Select data sources. You will see an option to add data source:

You’ll see a collection of data sources, organized by type. Grafana has native support for:

  • Prometheus
  • Graphite
  • OpenTSDB
  • InfluxDB
  • Loki
  • Elasticsearch
  • MySQL
  • PostgreSQL
  • Microsoft SQL Server
  • Stackdriver
  • CloudWatch
  • Azure Monitor
  • Grafana Cloud
  • TestData DB

And can connect to an array of other data sources through other plugins.

In order to connect to Panoply, scroll down to the SQL section and select PostgreSQL.

 

 

In the next dialog, you’ll be able to set up a nickname for your connection. You’ll also need the connection details you collected in the steps above.

 

As a reminder, the login information should match what you use to login to Panoply. After you’ve entered your information, scroll to the bottom and select Save & Test. If all is configured correctly, you should see confirmation that the connection was set up successfully.

 

Exploring your DynamoDB data in Grafana

Now that the connection has been set up successfully, head over to the explore section on the navigation bar.

 

 

You’ll be taken to a new pane where you’ll be able to run queries on your connected data. In order to run a query, you’ll need to specify: data source, specific tables and specific columns.

 

 

Unlike some other BI and dashboarding tools, Grafana won’t automatically detect and populate a list of tables for you, so you’ll have to be quite specific about what data you’d like to pull in. In this case, since we’re using the trades dataset that we uploaded to our DynamoDB instance above, we’ll want to select “public”.”trades” for our first table here.

Now that we’ve covered the basics, let’s get to Grafana’s main use case: sweet dashboards.

Building a Grafana dashboard from data in DynamoDB

First, you’ll need to create a new dashboard. Find the create icon (like a large plus symbol) on the left navigation bar in Grafana and select create dashboard:

 

 

Next, select add query:

You should see a blank line graph across the top of the screen and a query builder pane underneath, like so:

 

 

If you’re using the trades dataset we mentioned above, you’ll want to enter “public”.”trades” in the FROM field. Grafana will then populate the rest of the fields for you, based on the table’s data. Select “time” as your Time column and “price” for the SELECT field:

 

 

You can also enter this as pure SQL using the built-in SQL editor, if that’s your thing. Next, select the time period you’d like to view using the dropdown selector in the upper right:

 

 

Because the stocks dataset we’re using is a historical dataset, you’ll need to define a custom time range for the visualization to work at all. Strictly for the purposes of this exercise, define the time period as 2012-03-03T02:00:00 - 2012-03-03T02:59:59. It will take a little while to query this dataset, since it’s a lot of rows, but if you’ve done everything right, you should see something like this:

 

The line is flat because the price doesn’t change during this particular hour, but boy what a visualization, huh?

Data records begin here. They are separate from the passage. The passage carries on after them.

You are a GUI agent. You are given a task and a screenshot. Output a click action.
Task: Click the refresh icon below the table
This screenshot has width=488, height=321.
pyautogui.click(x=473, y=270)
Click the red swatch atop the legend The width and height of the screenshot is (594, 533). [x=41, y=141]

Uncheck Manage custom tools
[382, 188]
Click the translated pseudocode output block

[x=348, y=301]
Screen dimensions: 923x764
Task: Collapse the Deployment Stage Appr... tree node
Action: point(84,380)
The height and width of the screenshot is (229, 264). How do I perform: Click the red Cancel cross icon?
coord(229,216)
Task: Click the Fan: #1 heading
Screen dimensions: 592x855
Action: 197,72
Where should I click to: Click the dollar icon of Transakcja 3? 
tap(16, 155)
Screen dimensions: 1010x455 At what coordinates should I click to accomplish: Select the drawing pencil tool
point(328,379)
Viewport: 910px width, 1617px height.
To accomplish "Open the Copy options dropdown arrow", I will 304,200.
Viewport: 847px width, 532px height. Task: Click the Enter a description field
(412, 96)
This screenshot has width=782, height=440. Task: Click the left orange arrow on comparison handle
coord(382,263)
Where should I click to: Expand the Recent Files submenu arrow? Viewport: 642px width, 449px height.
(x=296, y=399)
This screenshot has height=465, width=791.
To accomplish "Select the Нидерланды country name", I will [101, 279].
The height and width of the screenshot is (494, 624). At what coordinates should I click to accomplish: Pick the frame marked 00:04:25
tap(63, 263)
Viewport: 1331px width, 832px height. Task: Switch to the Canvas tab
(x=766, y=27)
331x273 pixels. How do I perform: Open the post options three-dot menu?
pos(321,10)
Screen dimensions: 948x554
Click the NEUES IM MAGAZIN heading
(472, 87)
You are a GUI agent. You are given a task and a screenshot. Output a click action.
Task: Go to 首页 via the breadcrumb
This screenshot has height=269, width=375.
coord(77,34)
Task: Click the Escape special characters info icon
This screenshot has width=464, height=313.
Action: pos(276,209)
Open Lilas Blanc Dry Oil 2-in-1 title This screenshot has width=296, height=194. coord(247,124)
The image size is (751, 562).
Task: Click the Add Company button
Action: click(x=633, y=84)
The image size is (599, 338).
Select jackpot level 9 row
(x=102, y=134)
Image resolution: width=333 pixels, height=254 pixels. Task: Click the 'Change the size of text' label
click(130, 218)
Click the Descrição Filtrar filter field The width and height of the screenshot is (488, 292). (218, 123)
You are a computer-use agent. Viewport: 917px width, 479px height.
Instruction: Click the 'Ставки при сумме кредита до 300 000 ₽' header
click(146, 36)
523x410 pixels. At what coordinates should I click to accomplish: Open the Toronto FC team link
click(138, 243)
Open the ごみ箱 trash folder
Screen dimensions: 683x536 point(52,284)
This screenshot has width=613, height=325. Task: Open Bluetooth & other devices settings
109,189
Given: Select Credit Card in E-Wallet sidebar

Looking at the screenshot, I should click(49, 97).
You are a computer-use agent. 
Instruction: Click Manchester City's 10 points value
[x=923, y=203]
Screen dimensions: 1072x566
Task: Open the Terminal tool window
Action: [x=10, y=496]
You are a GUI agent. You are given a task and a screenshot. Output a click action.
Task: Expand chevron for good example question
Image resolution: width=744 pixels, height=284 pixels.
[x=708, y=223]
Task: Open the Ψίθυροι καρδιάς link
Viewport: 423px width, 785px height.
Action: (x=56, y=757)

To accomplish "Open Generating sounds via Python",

But it isn’t much of a dashboard without multiple panels, is it? To add more panels, first save your dashboard using the floppy disk-shaped icon on the top navigation bar. Now that you’ve saved the dashboard, you can start adding new panels to it (and editing the panels themselves to add titles, legends, etc). To add a new panel, find the add new panel icon on the top navigation bar:

 

 

Which will take you to the same new panel dialog pictured above. Let’s try a new visualization for this panel. Try a gauge:

 

After you’ve selected your visualization style, you can choose the query that will feed it by using the navigation bar on the left:

That will bring up the same query builder dialog we covered above. When you’re done selecting your data, you’ll have the beginnings of a shiny new dashboard, like so:

 

 

 

If you’ve followed this guide step-by-step to here: congratulations, you’re all done! You’ve now replicated your DynamoDB data and built your first Grafana dashboard with data from your Amazon DynamoDB instance. Even if you haven’t been following along directly with this guide, you should have a good idea of how to build a dashboard with DynamoDB data, as well as how Panoply can help make this process a lot smoother and easier.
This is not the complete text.